| WHAT IS BEING ASKED |
Please return only the lines from the one with "Decrease pole pairs with the down arrow" through the final line of the data, unchanged, with pictures omitted.

(Collected data entries)

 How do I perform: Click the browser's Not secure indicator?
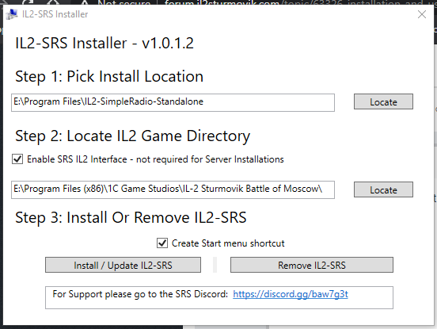[x=124, y=3]
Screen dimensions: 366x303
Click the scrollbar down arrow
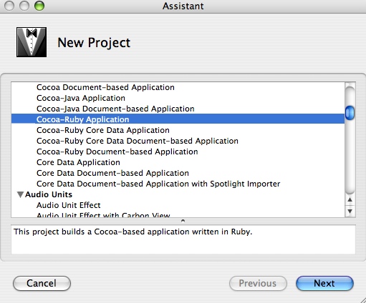point(350,211)

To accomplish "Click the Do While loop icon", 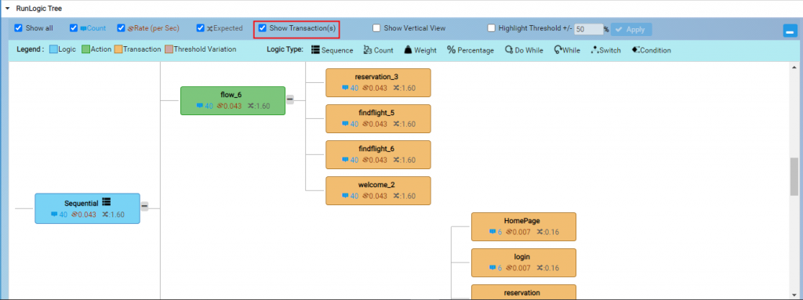I will (x=509, y=49).
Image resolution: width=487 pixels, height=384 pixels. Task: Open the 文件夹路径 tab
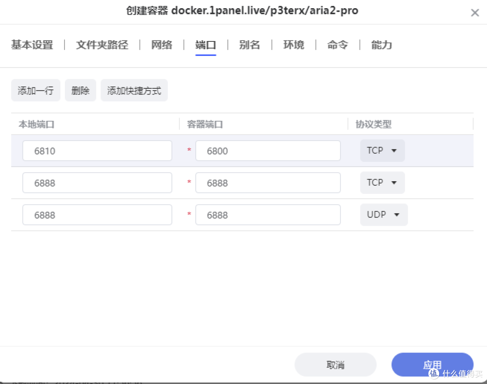click(x=102, y=45)
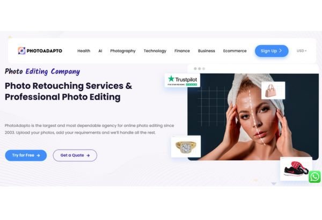The width and height of the screenshot is (322, 220).
Task: Open the red and black sneaker thumbnail
Action: coord(296,169)
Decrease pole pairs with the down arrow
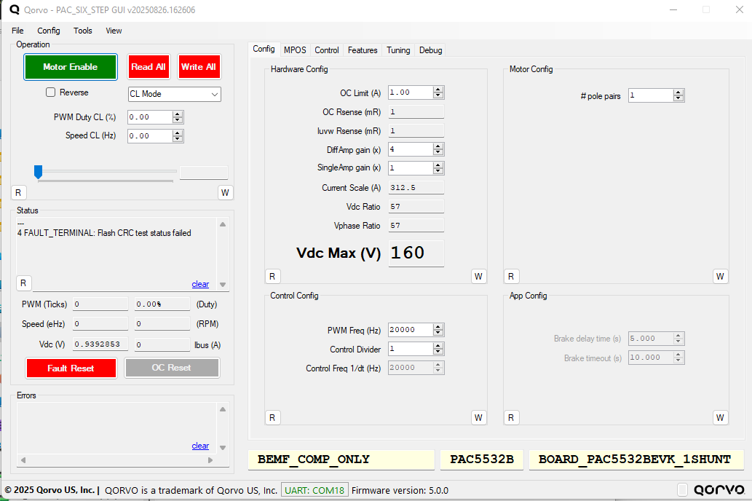This screenshot has width=752, height=501. tap(678, 98)
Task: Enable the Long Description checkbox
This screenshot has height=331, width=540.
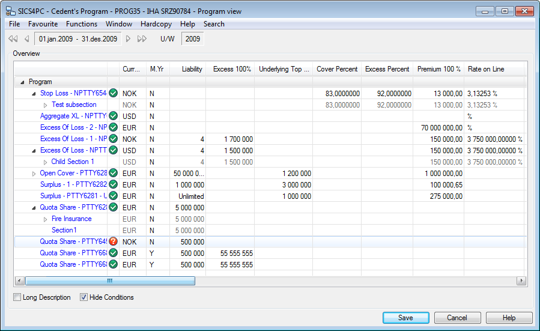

| RESULT FOR THIS TASK |
Decrease pole pairs with the down arrow
This screenshot has width=752, height=501. tap(678, 98)
Task: Enable the Long Description checkbox
This screenshot has height=331, width=540.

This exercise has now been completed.